Lawmakers already have taken up high-profile issues like standards and the budget. Minnesota schools received $800 million in new state funding for this school year and next — the first increase after three years of flat state spending.

A proposal by Minnesota superintendents to extend the school year by five weeks got a lot of attention when it was released earlier this year, but it’s unlikely lawmakers will take a serious look until 2007.
Expect education groups to ask for additional funding for rising energy costs and special education.

EMINENT DOMAIN

After the U.S. Supreme Court ruled last year that cities could seize private homes to make way for commercial developments, legislators pledged to pass laws protecting property owners’ rights.

There’s bipartisan support in both houses for limiting the use of eminent domain, the power of local governments to buy private property for their own use without the owner’s consent. Lawmakers have proposed changing state law so private homes and businesses can be seized only for public uses such as roads, parks and schools.

ENVIRONMENT

Lawmakers will try again to pass a Clean Water Legacy bill, but to succeed, they must resolve differences over how to pay for the federally required effort, which is projected to cost $80 million a year for a decade or more.

A key step will be whether Pawlenty includes money for the effort in his supplemental budget. Other options include the general fund and a voter-approved constitutional amendment.
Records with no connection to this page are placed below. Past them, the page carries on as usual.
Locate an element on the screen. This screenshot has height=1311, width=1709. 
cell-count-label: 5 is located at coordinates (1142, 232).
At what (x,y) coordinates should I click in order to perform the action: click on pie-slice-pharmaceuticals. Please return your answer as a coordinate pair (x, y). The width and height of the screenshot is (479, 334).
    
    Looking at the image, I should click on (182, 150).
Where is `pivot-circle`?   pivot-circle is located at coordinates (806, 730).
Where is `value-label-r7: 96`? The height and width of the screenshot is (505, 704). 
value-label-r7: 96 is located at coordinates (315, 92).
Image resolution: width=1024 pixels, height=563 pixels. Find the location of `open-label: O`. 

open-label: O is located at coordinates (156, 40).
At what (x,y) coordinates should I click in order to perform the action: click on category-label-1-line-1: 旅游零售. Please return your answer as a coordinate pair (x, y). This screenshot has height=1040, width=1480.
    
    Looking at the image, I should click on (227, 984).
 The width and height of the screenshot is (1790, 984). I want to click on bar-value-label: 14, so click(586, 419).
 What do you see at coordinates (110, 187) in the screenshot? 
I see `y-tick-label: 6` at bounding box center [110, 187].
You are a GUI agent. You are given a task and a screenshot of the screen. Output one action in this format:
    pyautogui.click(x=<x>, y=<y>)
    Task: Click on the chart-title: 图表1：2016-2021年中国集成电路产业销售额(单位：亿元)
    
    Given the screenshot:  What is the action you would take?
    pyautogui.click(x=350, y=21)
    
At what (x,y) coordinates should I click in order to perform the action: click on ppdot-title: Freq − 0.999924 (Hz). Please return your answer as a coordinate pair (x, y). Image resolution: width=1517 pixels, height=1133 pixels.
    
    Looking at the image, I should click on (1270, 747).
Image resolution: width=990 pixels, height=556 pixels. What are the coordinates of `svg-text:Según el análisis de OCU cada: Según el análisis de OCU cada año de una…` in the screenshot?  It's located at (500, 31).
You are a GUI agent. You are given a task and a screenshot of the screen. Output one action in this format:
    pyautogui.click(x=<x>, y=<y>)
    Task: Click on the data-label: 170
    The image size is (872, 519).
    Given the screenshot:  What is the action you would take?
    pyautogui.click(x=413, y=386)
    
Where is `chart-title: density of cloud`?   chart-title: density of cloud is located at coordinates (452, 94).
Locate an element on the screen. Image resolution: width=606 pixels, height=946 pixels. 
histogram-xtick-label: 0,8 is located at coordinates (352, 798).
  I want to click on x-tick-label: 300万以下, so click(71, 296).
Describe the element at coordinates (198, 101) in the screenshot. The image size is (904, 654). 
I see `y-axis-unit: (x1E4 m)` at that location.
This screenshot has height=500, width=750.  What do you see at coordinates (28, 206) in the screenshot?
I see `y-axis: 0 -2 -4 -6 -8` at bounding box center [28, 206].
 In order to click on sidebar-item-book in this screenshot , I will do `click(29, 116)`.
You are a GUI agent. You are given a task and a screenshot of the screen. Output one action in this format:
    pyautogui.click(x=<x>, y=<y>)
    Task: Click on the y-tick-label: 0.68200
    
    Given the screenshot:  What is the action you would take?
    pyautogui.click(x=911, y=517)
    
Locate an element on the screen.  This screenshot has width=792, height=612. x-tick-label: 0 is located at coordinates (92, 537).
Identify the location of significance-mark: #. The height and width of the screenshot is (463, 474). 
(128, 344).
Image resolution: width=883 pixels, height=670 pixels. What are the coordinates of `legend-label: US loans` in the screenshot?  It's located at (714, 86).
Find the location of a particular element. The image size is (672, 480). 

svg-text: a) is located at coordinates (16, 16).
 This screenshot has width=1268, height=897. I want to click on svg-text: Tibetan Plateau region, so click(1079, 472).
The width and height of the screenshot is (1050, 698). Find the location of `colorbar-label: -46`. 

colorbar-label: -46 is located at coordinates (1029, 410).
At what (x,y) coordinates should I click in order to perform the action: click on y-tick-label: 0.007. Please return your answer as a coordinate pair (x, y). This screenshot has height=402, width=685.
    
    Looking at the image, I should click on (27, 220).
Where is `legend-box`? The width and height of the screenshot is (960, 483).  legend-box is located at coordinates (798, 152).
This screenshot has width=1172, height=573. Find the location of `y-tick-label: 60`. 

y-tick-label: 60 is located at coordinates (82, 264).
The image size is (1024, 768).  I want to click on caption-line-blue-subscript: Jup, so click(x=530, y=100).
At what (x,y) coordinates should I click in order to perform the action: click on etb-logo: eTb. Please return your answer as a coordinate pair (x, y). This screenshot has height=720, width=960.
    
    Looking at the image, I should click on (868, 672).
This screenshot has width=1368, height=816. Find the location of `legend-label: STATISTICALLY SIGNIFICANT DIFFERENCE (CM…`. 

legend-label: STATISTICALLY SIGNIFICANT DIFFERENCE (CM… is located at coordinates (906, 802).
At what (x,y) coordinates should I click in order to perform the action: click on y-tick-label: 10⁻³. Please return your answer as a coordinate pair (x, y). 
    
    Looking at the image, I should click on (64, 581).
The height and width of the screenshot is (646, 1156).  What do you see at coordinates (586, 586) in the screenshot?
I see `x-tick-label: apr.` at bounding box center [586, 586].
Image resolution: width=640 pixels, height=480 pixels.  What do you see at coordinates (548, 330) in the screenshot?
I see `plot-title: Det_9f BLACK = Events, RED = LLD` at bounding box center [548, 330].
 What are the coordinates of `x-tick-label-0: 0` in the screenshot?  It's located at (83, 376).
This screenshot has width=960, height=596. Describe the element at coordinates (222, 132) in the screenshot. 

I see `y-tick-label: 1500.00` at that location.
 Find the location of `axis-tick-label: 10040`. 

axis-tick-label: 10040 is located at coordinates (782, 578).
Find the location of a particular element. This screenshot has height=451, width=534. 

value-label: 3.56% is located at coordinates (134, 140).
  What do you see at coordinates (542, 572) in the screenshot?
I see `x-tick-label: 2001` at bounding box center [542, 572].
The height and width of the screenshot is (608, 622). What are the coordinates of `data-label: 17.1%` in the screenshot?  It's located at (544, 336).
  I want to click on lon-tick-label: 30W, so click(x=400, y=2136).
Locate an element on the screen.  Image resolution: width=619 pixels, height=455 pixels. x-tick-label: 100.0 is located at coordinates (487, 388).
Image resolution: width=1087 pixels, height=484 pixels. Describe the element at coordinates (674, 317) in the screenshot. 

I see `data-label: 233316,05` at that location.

So far, only 10 percent of Minnesota’s rivers and 16 percent of its lakes have been adequately tested to determine whether they meet the pollution standards of the Clean Water Act.

IMMIGRATION

House Speaker Steve Sviggum, R-Kenyon, said Republicans want to:

• Tighten state welfare and health care eligibility to exclude illegal immigrants.

• Put into statute the current rules requiring visa-expiration dates on driver’s licenses.

• Outlaw Minneapolis and St. Paul ordinances that direct police not to report immigration violations to federal authorities.

Senate Majority Leader Dean Johnson, DFL-Willmar, said Democrats want to be “positive about our immigrants, not punitive.” But he said Democrats will support efforts to crack down on the use of false identity papers.

SMOKING

Last year, lawmakers pushed a ban on smoking in all bars and restaurants, but the measure failed to win enough support to become law. The push will be back this year but may not have enough momentum to come to fruition.

TRANSPORTATION

Pawlenty announced he wants a bill passed that would allow him to issue $2.5 billion in bonds for highway projects if a constitutional amendment on the motor vehicle sales tax passes in the fall. Senate opponents say the bonding plan runs up the state’s debt and makes each project cost 50 percent more than if the highway projects were paid in cash. The constitutional amendment also is contentious. As passed last year, the proposed amendment calls for all of the motor vehicle sales tax money to go to roads and mass transit. However, it specifically states mass transit will get a minimum 40 percent of the money, and some legislators think the language should be changed to ensure that roads will get 60 percent.